WHAT THE TASK REQUIRES: Only the lines containing the string "file" are needed; copy all of them from the listing.
▼
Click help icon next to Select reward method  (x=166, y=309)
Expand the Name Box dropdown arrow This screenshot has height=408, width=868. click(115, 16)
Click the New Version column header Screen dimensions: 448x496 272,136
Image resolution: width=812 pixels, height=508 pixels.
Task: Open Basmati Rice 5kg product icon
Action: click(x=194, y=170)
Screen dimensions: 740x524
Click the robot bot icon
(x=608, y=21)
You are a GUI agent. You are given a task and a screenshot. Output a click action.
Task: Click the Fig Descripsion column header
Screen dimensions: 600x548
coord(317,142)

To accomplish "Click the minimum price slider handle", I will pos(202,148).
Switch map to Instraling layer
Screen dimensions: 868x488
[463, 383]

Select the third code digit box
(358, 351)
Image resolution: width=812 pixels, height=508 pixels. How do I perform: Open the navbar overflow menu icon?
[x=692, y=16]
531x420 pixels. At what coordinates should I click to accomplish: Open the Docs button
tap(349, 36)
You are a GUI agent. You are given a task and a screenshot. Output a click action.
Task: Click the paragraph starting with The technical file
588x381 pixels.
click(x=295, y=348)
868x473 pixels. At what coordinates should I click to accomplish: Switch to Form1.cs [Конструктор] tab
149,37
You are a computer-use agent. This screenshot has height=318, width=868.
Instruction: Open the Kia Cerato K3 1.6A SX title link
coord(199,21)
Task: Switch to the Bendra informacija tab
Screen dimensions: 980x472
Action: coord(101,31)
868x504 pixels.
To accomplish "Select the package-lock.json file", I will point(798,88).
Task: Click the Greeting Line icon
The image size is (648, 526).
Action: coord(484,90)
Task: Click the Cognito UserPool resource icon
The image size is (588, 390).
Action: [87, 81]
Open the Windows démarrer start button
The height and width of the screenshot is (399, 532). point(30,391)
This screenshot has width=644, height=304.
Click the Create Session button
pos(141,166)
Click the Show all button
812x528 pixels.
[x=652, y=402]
▲
SOLUTION TO THE PROBLEM:
Task: Click the paragraph starting with The technical file
To accomplish "Select the package-lock.json file", I will point(798,88).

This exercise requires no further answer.